ASSIGNMENT: Starting with the line that contains "Click the step number 2 at bottom", copy out each line through the end of the entries below, exactly as written, and nothing else.

===============

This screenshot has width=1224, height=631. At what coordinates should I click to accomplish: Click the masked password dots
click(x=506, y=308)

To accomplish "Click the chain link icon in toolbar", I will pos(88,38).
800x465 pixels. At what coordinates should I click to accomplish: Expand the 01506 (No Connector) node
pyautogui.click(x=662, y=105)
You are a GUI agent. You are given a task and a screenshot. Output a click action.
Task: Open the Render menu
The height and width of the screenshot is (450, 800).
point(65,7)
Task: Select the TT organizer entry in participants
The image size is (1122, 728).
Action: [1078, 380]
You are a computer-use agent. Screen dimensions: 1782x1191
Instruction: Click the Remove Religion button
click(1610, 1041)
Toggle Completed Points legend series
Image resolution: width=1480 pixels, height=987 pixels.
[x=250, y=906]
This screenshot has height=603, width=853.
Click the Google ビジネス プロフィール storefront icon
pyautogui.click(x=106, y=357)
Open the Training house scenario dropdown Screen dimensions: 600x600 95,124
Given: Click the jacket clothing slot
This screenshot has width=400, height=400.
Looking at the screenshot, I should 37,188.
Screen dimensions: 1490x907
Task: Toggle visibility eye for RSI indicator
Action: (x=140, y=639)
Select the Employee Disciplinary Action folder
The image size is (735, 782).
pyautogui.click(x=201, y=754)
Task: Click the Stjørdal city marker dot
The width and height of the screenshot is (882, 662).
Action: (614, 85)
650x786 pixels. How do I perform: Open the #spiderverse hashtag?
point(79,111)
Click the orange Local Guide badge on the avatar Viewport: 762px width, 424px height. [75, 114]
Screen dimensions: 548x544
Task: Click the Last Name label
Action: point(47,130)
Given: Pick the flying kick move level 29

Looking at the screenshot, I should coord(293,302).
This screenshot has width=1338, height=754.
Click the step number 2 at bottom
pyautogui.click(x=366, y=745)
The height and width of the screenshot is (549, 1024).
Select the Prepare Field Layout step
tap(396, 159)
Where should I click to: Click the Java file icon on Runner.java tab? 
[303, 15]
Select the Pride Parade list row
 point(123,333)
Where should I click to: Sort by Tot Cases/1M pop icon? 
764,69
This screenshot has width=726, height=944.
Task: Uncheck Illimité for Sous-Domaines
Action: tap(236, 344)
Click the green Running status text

===============

WRITTEN SOLUTION:
Click the step number 2 at bottom
pyautogui.click(x=366, y=745)
The height and width of the screenshot is (549, 1024).
Select the Prepare Field Layout step
tap(396, 159)
Where should I click to: Click the Java file icon on Runner.java tab? 
[303, 15]
Select the Pride Parade list row
 point(123,333)
Where should I click to: Sort by Tot Cases/1M pop icon? 
764,69
This screenshot has width=726, height=944.
Task: Uncheck Illimité for Sous-Domaines
Action: tap(236, 344)
Click the green Running status text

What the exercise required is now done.